Kemunculan premanisme erat kaitannya dengan persoalan terkait wacana ruang sosial. Ruang sosial seperti dikemukakan Hendri Lavebre, dalam bukunya The Production of Space (1991) adalah ruang yang di dalamnya berlangsung berbagai aktivitas, ekspresi serta relasi sosial.

Levebre menuturkan bahwa ketika kita berbicara mengenai satu lanskap ruang mikro-spesifik seperti seperti terminal, kawasan pertokoan atau sejenisnya, pada dasarnya kita tengah bicara tentang ruang sosial (social space). Di dalamnya, relasi sosial manusia selalu mewujud ke dalam tiga bentuk, yakni pengendalian (control), dominasi (domination) dan kekuasaan (power). Ini artinya, ruang sosial nyaris selalu berisi dua kelompok masyarakat yang terhubung secara hirarkis.

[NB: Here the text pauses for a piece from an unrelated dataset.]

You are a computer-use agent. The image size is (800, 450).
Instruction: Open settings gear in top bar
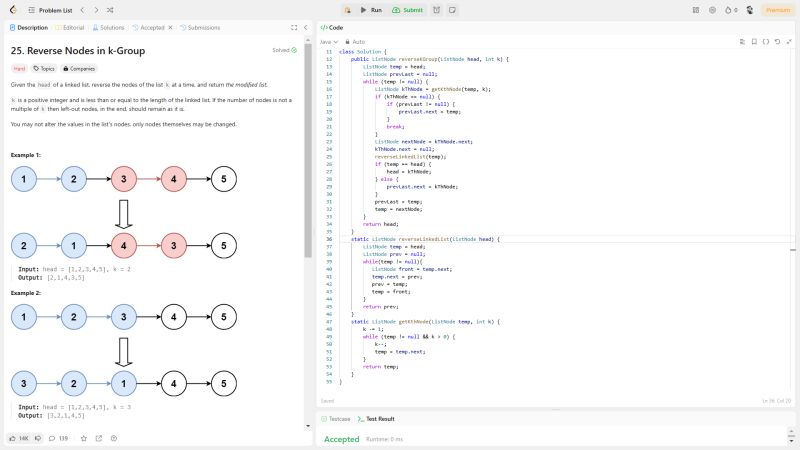712,9
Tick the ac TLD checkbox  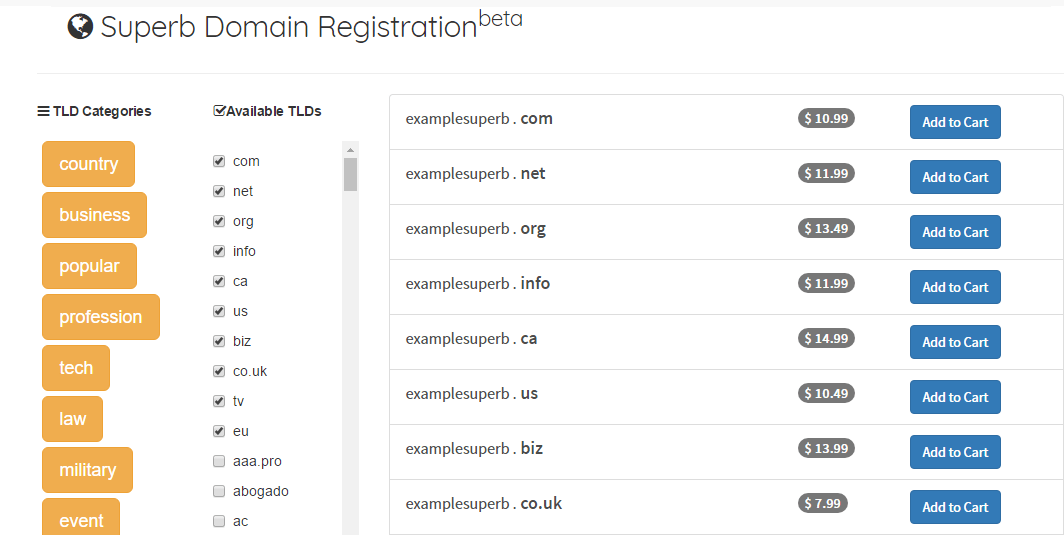218,521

Dalam kondisi normal, negara berikut aparatusnya merupakan pihak paling otoritatif yang berhak mengendalikan, mendominasi dan menguasai ruang sosial. Sebaliknya, ketika negara sebagai pihak paling otoritatif di bidang hukum dan politik justru absen dari ruang sosial, bisa dipastikan akan muncul kelompok sosial baru yang berupaya mengambil alih peran negara tersebut.

Itulah momen ketika kelompok paramiliter atau preman tampil ke permukaan sebagai kekuatan yang berupaya mengendalikan, mendominasi dan menguasai ruang sosial dengan cara-cara kekerasan.

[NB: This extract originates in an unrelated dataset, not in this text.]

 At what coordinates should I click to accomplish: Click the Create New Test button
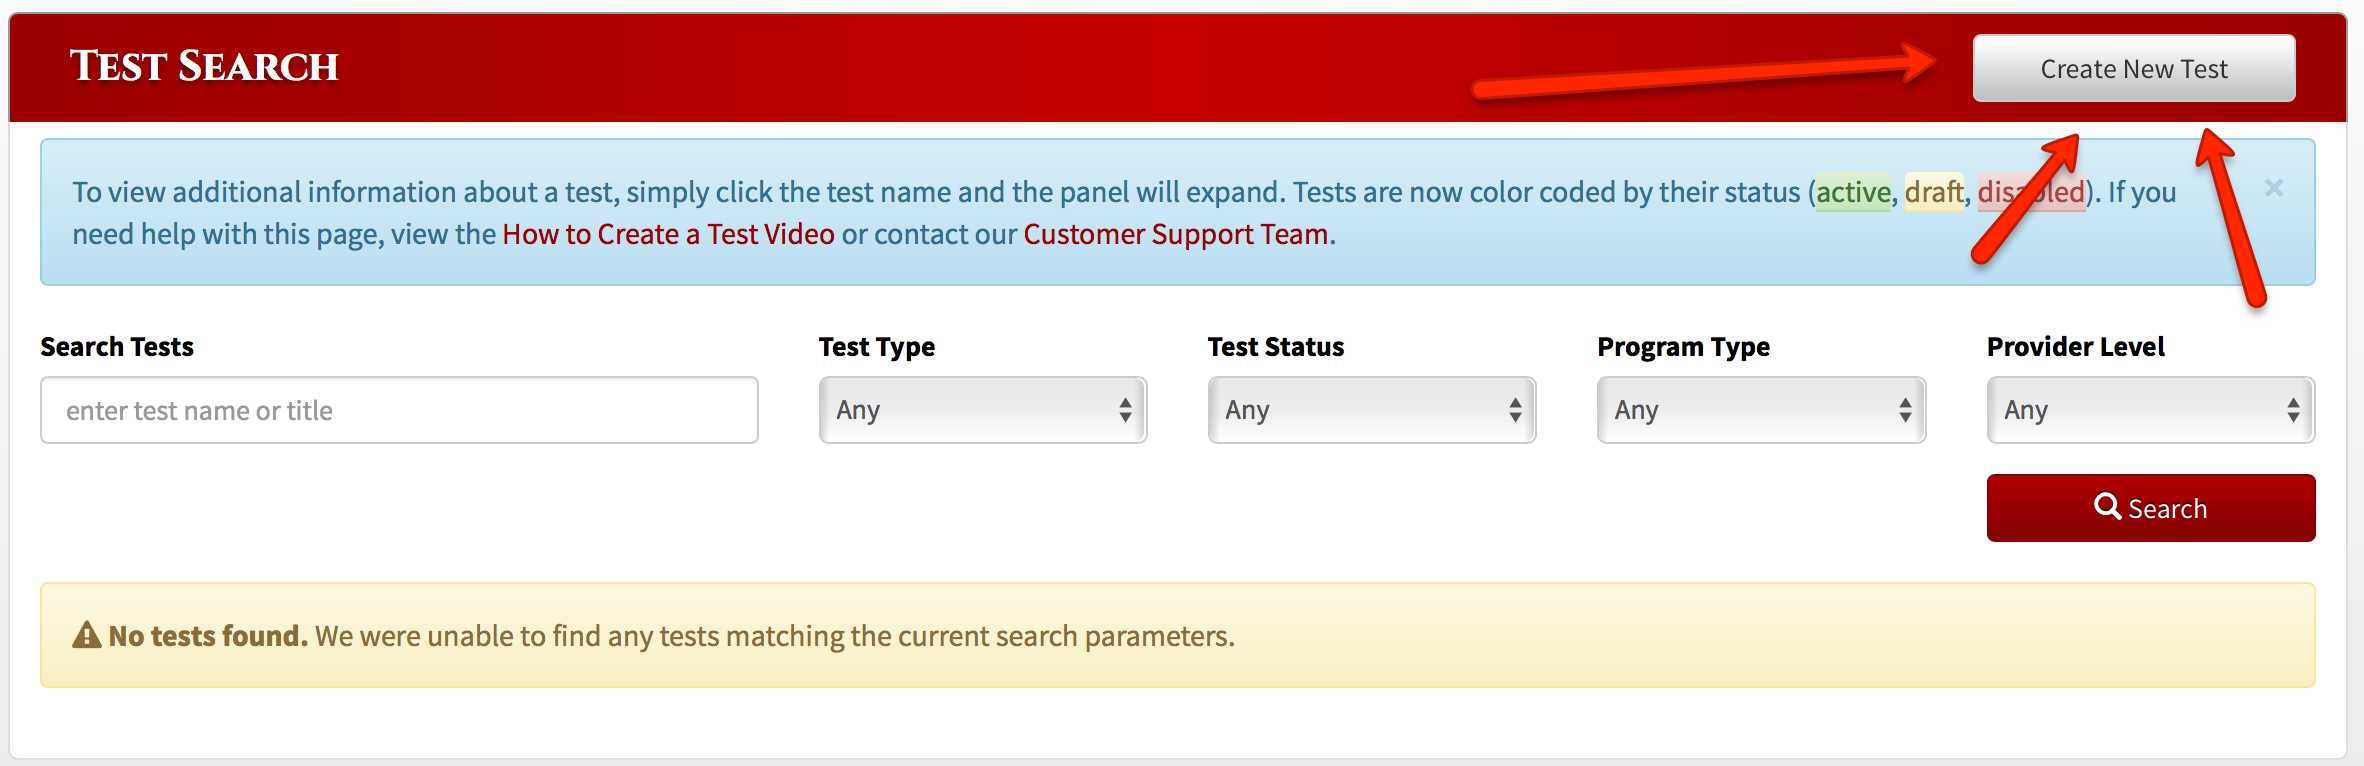2134,68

Dengan kata lain, negara tidak boleh kalah oleh para preman berkedok ormas. Negara punya hak koersif untuk menindak secara hukum preman berkedok ormas yang mengancam stabilitas sosial dan politik yang akhirnya berdampak pada situasi ekonomi.

Selain pendekatan koersif dengan penegakan hukum, kita juga perlu mengembalikan esensi ormas ke katalisator persatuan dan pembangunan. Ormas harus mendukung kebijakan pemerintah. Termasuk memastikan iklim investasi berjalan lancar.

Atas nama demokrasi, kita tentu tidak bisa memberangus keberadaan ormas. Bagaimana pun, masyarakat punya hak untuk berserikat. Yang bisa kita lakukan adalah merevitalisasi keberadaan ormas agar tidak menjadi provokator perpecahan dan kekerasan, alih-alih menjadi katalisator pembangunan dan persatuan.

Langkah pertama kita perlu mendiversifikasi peran ormas keagamaan. Ormas keagamaan harus diperluas fungsi dan perannya tidak hanya sekadar dalam konteks agama dan spiritual belaka.

Ormas keagamaan juga harus menyentuh aspek sosial, seperti pemberdayaan umat dalam hal ekonomi, pendidikan, kesehatan, dan sejenisnya. Perluasan peran dan fungsi ormas keagamaan ini penting agar ormas keagamaan tidak terjebak pada fanatisme keagamaan yang berpotensi menjurus pada radikalisme bahkan ekstremisme beragama. Sudah menjadi rahasia umum bahwa ormas keagamaan yang abai pada pemberdayaan umat umumnya menjadi sarang bagi gerakan radikal teror.

Langkah selanjutnya kita perlu merevitalisasi ormas non keagamaan, agar tidak menjadi benalu di masyarakat. Kita harus mentransformasikan ormas model preman ke ormas modern yang mandiri, independen, dan anti kekerasan.

Ormas yang tidak menjadi hantu bagi para investor namun menjadi mitra bagi para pelaku ekonomi. Transformasi ormas preman ke ormas modern ini tentu membutuhkan peran pemerintah dan stakeholder lainnya.

Preman selama ini adalah kelompok masyarakat terpinggirkan yang tidak punya akses pada pendidikan, sumber ekonomi dan terasing dari lingkungan sosialnya. Mereka bergabung ke kelompok preman yang menghalalkan kekerasan, karena terpaksa demi status sosial dan pengakuan masyarakat. Maka, mereka patut dirangkul dan dibina.